- [Page extract]:
--- START ---

Gillian Ciaccio1, Sarah Kovalev1, Annie McDermott1, Jamie Wong1, Saud Sadiq1
1Tisch Multiple Sclerosis Research Center of New York
Objective:
To validate a recently established cerebrospinal fluid (CSF)-mediated mouse model of sporadic amyotrophic lateral sclerosis (sALS).
Background:
ALS is a neurodegenerative disease characterized by motor neuron degeneration. Only 10% of ALS cases are familial (fALS) while 90% of cases arise sporadically. Previously, we identified apolipoprotein B-100 (ApoB) as a neurotoxic factor in sALS CSF which induces motor disability, motor neuron degeneration and TDP-43 cytoplasmic translocation when delivered intrathecally in mice. This was not observed with fALS CSF from patients with mutations in SOD1, C9orf72, or TARDBP. Recent studies have found an association between CSF ApoB and Alzheimer’s disease (AD) pathology. To validate the specificity of our sALS animal model, we tested CSF samples from additional cohorts of patients with sALS, fALS, and AD.

--- END ---

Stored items
--- START ---

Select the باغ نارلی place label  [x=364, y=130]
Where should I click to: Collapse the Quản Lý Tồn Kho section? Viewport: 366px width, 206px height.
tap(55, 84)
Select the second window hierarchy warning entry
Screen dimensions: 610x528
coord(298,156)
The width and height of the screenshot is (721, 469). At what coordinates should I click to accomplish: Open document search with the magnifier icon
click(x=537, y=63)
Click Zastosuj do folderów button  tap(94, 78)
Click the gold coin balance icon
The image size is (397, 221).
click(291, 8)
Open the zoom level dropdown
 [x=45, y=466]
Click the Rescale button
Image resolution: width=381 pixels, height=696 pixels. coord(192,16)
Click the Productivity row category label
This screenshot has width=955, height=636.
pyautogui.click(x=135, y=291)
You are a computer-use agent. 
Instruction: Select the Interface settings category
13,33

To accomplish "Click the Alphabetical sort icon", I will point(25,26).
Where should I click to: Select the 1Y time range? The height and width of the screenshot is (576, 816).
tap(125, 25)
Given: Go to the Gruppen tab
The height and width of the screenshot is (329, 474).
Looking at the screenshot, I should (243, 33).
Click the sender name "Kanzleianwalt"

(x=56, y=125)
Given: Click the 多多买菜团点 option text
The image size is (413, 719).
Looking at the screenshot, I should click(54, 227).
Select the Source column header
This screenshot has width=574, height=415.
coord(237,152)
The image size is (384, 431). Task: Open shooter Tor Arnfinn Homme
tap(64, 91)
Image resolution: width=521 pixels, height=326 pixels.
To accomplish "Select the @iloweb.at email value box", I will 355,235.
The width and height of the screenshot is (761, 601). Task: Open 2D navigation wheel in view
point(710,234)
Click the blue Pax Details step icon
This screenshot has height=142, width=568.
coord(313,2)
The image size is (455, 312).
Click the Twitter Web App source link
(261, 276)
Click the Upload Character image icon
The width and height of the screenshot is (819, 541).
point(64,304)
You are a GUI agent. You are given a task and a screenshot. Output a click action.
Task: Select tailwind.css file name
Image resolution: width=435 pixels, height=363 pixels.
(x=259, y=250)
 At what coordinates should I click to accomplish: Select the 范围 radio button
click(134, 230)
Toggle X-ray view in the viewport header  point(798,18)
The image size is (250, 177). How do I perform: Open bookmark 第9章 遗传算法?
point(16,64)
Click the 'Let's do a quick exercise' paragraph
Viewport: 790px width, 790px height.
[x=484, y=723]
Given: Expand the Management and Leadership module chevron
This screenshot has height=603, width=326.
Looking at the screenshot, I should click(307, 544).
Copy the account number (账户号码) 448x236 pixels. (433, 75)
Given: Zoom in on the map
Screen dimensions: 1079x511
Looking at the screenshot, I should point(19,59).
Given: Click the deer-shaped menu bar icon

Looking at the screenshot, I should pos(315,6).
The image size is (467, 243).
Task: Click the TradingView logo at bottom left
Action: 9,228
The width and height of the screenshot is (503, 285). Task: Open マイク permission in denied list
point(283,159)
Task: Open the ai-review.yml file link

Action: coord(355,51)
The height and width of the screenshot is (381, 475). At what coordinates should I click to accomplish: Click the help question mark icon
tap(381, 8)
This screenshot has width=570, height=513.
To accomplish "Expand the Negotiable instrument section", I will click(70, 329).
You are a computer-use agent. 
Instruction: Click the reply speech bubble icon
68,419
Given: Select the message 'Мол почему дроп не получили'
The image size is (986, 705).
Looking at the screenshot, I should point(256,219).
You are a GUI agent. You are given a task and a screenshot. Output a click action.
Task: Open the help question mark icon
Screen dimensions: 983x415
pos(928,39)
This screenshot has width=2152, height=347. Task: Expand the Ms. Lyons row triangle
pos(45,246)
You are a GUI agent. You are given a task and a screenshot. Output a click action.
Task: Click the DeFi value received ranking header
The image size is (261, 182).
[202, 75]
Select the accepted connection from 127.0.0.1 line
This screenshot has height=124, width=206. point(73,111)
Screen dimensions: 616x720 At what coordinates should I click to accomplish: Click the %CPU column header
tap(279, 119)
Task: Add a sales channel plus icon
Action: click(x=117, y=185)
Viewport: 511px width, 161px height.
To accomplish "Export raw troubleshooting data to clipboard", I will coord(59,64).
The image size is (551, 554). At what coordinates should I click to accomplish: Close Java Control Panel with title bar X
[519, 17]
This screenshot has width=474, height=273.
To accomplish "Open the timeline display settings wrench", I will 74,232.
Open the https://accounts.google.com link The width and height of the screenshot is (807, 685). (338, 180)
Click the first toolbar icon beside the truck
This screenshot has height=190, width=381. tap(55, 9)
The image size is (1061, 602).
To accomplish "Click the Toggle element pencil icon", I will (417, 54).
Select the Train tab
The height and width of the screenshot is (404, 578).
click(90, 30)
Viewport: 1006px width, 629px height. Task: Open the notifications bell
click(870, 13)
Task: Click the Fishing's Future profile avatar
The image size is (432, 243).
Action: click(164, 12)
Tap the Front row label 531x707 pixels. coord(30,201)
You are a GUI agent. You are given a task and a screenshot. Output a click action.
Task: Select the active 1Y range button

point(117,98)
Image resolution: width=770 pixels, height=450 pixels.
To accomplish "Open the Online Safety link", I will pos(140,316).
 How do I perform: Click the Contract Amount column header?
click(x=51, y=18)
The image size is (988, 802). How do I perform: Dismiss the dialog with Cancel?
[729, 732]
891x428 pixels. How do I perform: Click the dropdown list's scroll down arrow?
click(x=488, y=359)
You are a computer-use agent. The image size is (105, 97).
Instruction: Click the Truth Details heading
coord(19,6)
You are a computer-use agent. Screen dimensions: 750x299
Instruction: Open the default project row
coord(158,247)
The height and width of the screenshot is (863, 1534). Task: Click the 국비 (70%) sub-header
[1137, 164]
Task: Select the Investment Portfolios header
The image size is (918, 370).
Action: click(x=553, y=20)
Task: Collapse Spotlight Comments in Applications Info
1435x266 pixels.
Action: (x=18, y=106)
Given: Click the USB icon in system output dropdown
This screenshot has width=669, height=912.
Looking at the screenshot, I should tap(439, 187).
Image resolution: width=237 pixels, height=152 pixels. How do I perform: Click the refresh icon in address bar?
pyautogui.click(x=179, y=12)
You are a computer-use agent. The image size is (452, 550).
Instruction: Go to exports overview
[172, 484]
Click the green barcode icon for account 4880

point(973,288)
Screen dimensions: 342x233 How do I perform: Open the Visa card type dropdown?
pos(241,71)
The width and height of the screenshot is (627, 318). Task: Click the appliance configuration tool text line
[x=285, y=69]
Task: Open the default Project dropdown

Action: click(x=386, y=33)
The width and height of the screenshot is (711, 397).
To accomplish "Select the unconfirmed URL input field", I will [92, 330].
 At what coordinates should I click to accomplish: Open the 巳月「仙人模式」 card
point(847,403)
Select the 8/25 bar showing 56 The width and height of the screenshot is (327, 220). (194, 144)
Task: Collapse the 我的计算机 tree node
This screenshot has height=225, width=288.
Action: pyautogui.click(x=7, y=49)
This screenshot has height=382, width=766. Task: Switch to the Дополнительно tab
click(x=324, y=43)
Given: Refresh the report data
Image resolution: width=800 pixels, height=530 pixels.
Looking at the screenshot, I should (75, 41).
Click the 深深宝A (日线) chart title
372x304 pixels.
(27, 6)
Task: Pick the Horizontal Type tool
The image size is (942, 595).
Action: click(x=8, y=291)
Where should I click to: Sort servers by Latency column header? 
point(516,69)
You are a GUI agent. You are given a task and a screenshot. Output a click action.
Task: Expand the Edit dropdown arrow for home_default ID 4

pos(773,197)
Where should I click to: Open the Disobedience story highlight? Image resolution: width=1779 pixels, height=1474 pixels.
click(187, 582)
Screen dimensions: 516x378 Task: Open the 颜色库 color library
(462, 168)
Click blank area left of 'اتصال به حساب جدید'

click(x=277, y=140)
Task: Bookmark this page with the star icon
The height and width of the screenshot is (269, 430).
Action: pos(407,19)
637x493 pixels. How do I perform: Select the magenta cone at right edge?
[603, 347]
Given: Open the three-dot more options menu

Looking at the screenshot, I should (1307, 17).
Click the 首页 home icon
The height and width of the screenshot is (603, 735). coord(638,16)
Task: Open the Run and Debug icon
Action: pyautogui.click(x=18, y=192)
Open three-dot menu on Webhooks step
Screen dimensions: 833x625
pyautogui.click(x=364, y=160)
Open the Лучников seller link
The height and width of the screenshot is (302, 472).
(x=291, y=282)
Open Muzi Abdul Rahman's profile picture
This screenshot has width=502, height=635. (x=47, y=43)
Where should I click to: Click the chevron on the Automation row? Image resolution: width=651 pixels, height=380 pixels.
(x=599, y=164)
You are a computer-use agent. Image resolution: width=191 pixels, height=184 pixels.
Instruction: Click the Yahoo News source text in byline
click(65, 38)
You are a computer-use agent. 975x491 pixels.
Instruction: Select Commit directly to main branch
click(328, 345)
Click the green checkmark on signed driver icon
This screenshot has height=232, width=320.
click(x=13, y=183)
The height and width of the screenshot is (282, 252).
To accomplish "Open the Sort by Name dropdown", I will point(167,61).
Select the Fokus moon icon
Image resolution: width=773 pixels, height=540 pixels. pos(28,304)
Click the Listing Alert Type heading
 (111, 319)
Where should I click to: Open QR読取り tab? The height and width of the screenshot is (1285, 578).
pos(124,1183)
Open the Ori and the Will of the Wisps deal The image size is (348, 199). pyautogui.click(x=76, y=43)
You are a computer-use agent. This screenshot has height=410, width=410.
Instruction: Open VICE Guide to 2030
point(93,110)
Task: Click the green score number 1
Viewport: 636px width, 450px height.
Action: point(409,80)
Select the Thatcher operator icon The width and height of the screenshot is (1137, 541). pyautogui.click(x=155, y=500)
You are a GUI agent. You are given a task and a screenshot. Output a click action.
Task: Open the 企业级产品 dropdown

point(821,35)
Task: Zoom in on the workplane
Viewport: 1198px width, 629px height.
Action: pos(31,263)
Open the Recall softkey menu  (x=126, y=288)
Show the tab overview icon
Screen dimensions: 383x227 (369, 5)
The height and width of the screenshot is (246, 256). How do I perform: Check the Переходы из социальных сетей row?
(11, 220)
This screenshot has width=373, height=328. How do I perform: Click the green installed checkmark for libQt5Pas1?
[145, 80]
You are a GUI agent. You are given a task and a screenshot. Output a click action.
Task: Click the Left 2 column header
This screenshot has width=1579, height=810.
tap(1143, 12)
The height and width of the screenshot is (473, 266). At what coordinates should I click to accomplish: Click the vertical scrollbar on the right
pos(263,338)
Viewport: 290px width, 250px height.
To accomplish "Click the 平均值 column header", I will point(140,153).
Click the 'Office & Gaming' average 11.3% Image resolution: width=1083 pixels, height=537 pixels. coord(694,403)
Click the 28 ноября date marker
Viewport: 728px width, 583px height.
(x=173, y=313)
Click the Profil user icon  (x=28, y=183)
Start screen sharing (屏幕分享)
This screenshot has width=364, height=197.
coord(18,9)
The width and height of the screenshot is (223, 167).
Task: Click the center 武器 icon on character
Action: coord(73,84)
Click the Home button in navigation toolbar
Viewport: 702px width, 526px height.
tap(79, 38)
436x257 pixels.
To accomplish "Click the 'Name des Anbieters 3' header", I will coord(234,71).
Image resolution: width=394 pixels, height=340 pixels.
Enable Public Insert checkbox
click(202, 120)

--- END ---

- [Instructions to follow]:
In the abstract on the ALS mouse model, why were CSF samples from additional cohorts of patients with sALS, fALS, and AD tested? None of the stored items are needed here.

- [Response area]:
They were tested to validate the specificity of the sALS animal model. Recent studies had found an association between CSF ApoB and Alzheimer's disease pathology.